A touchscreen is an electronic input device that the user can control with single or multi-touch gestures. The touchscreen enables the user to interact directly with what is being displayed, rather than using a mouse, touchpad, or any other intermediate device.
7 Inch PCAP Touch Screen Overlay
Some touchscreens can be controlled by fingers; others may require the use of gloves with a particular type of coating, or the use of a special stylus pen.
The touchscreen prototype was developed in 1977 by Ben Stumpe, a Danish electronics engineer. Multi-touch technology development began in 1982, when the University of Toronto’s Input Research Group introduced the first human-input multi-touch system. It was using a glass panel with a camera placed behind the glass. Later, in 1985, the University of Toronto group including Bill Buxton developed a multi-touch tablet that used capacitance rather than bulky camera-based optical sensing systems.

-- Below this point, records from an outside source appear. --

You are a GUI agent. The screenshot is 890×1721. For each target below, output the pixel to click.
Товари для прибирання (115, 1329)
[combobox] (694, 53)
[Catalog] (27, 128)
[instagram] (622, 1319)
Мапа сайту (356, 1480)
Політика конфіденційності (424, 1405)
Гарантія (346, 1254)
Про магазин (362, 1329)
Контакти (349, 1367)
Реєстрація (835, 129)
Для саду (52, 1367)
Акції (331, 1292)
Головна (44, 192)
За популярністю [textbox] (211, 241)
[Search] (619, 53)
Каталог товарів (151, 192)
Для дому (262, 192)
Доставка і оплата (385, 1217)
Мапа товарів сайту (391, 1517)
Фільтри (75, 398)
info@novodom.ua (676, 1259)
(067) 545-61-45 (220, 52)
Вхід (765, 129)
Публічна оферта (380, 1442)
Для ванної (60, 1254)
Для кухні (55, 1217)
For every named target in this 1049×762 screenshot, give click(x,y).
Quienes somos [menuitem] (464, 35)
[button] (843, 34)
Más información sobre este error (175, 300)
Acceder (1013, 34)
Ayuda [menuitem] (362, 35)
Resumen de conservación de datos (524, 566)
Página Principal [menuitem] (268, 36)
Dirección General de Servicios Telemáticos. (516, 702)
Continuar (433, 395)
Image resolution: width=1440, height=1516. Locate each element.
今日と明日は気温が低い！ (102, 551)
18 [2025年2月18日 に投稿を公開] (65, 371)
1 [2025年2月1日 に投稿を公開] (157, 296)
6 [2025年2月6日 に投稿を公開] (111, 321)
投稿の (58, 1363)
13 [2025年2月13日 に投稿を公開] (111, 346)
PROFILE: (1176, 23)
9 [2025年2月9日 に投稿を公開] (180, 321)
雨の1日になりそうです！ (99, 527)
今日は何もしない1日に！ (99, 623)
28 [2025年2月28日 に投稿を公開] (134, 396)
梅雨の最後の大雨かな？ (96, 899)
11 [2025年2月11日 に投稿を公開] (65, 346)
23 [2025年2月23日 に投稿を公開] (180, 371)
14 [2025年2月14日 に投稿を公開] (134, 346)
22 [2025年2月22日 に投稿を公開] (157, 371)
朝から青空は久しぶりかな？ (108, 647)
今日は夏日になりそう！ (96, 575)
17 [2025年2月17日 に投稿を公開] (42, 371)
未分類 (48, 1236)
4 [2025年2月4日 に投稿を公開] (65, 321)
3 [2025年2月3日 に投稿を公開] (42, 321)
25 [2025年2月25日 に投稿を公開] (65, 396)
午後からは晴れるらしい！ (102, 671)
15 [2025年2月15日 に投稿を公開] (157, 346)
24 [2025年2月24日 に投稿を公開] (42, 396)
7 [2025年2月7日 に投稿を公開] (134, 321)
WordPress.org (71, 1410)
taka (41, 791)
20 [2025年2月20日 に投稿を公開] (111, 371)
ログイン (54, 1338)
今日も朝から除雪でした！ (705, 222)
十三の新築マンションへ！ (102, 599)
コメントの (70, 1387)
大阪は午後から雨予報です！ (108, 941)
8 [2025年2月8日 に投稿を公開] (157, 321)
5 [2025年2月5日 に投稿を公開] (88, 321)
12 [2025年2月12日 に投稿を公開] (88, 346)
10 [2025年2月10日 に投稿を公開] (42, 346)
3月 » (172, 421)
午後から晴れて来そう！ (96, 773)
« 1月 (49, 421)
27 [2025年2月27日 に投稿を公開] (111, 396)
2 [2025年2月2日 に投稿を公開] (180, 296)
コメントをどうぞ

Nowadays, touchscreen devices have established themselves as an industry standard for most smartphones, tablets and a large fraction of laptops. Most households will have at least one device with a touchscreen, and our customers are no exception.
As a result of the wide popularity, these screens brake on an occasion. What many users fail to take into the consideration, is that the touchscreen and the actual LCD screen are two independent parts.
So:
Touchscreen (AKA digitizer) is the thin transparent layer of plastic, which reads the signal from the touch and transports it to the processing unit. It is the part that you can touch without disassembling the device.
LCD screen is the panel that is inside the device, which displays the image. You can not get to the LCD without taking the device apart first.
When only the touch screen is broken, you should still see what is happening on the screen, and the screen should still function as normal.
When only the LCD is broken, you can still use the touchscreen, but the panel will have dark blobs or spiderweb-looking cracks (or both).
When both LCD and touchscreen are damaged, you may still be able to use portions of the touchscreen, and some parts of the LCD may display the image, but you will incur obvious difficulties in using the device as normal.